Way back in the summer, I visited thePlasco Plant in Ottawa.The project demonstrated a Plasma Gasification process that converts 75 tonnes a day of municipal solid waste into synthetic gas, inert solid material (pellets) and heat. The gas is utilized in a steam power plant to produce electricity for sale into the electricity grid.
It didn’t smell, except when the door to receiving waste was open. It doesn’t make much noise, it was gearing up to run when I saw it. But should be in an industrial area. It is totally computerized and automated with few workers on the site.
We have a looming problem arising in the next generation. The landfill will be full in approximately 35 years, even with recycling and green bin. There is also a problem with biosolids (dried out and sterilized poop cakes, basically) an amount of which is presently sprayed on farmers’ fields or landfilled. Over time, pressure will come to not send this manure to fields and growth of population means growth of human waste (why we are building and renovating our sewage plants)
So the committee I am on that was basically set up to look into compost solutions has asked staff to also look into alternatives. Councillor Wideman is very keen on “bioenergy” plants. I said,”You mean incinerators, don’t you.” After some huffing and puffing, the point was conceded.

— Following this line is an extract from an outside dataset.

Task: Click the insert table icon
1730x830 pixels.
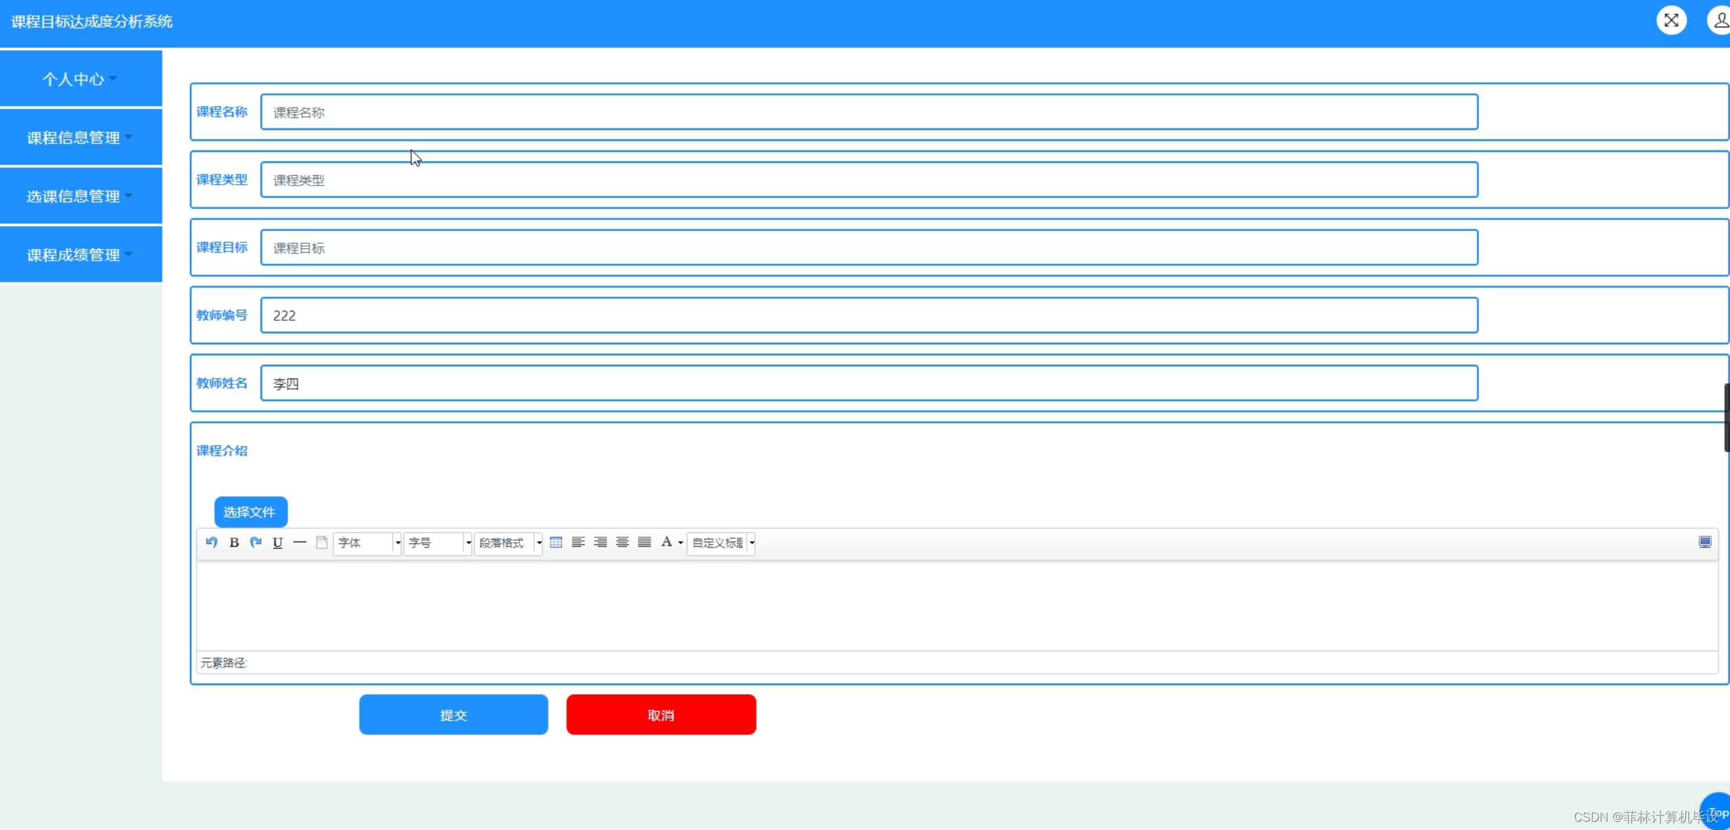Action: point(556,542)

That being said, we still have a problem. So when the opportunity came up to visit the Plasco plant as part of the AMO conference, I jumped at the chance.
The demonstration plant does have some problems with break down and not running, staff says, but the concept is sound and the emmisions very low. The big plus is the municipality doesn’t have to spend the hundreds of millions to build it, the company makes profit from the electricity revenue — also an alternative to coal or natural gas electric plants or nuclear.
The company is starting two commercial plants in Montpellier and Los Angeles so Waterloo Region has plenty of time to see the results.